In the early 16th century, when Albuquerque was conquering Goa and performing his extraordinary feats on and beyond the Konkan coasts and in the Arabian seas that bordered mainly the enemies of the Franks, as the Portuguese were called then, and an extraordinary priest, Fr Francis Xavier was preaching Christianity to those who lived therein, the kingdom of Adil Shah, the king of Persian descent, was to turn, first, to the strongest foothold in Asia of the Lusitanians, an exceptional seafaring people whose curiosity, warrior skills and desire to trade till farthest lands brought them to the Indies.

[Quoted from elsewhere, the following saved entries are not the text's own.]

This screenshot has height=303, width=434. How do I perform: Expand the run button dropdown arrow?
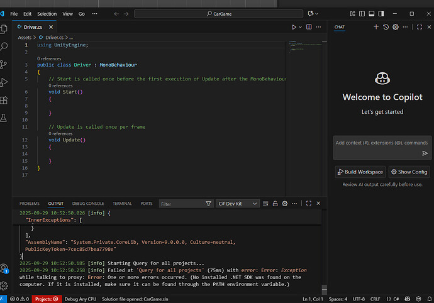point(300,27)
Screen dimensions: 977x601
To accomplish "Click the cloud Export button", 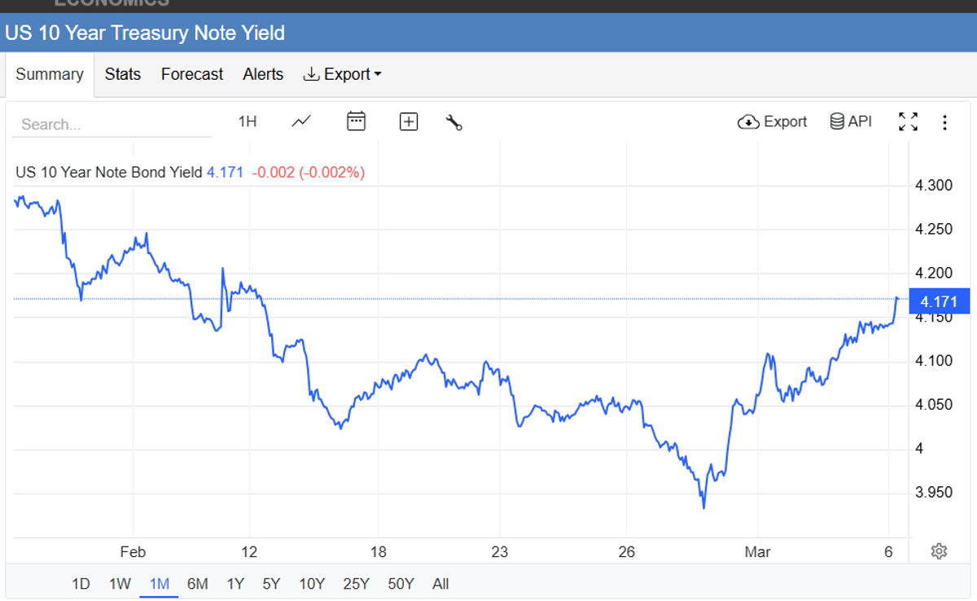I will (772, 121).
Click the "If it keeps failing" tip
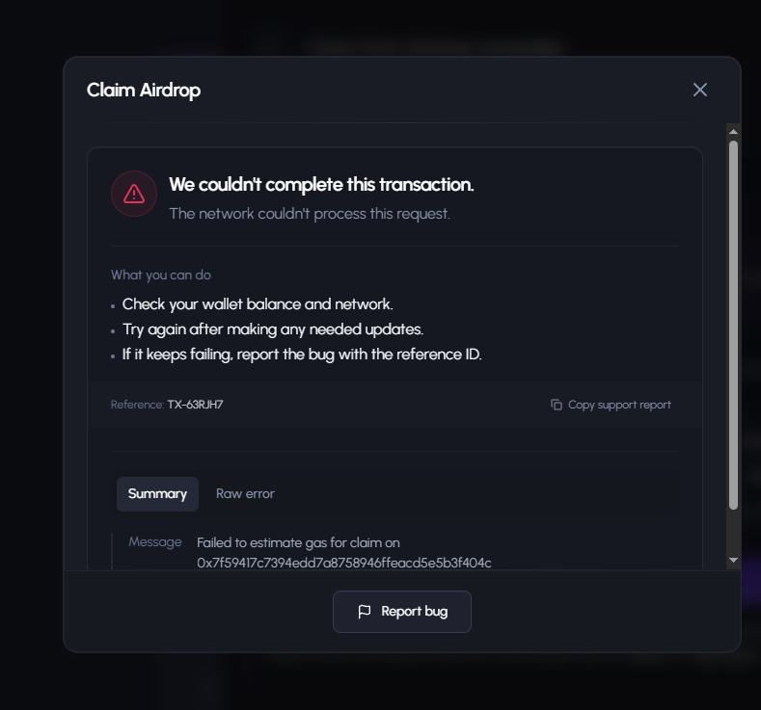 (x=302, y=355)
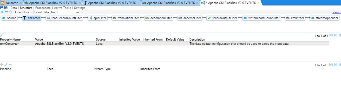Remove the element using the minus icon
Viewport: 341px width, 104px height.
tap(6, 12)
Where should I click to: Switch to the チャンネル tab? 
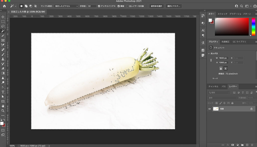point(213,86)
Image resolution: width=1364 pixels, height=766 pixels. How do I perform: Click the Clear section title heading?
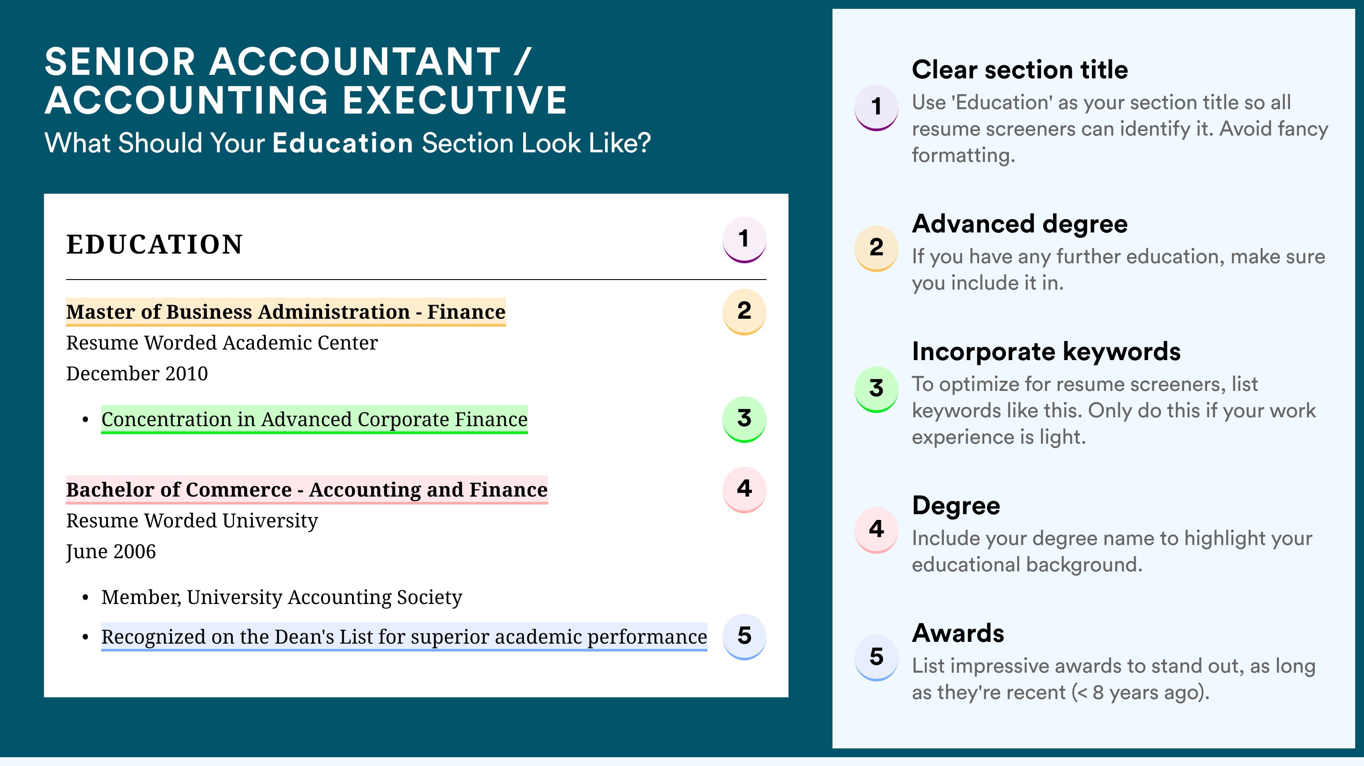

Without such occidental encounter with the oriental, perhaps Goa would have remained another dot on the Konkans, but that wasn’t to be, and what we have is the land often exoticized in the writings of not only the bards such as Camões, but also closer in time, Graham Greene seeing ‘the silver stubble of the paddy fields, squared off by trees and hills, lay in a strong wash of moonlight’ and ‘sad old men sitting in almost empty rooms on carved Goan chairs regretting the past—the green and red wines of Portugal, the Scotch whisky at thirteen rupees a bottle which will cost now, if you are lucky to find a bottle, fifty or sixty’. It is this setting where Antonio Gomes chooses to base his novel, The Sting of Peppercorns telling the story of a Goa coming out of colonial rule and trying to adjust with the integration with a nation where it barely escapes being gorged by one of its monster-states. And from the very same fertile land and period, Maria Aurora Couto puts together a family history of her parents, grandparents and the people around them.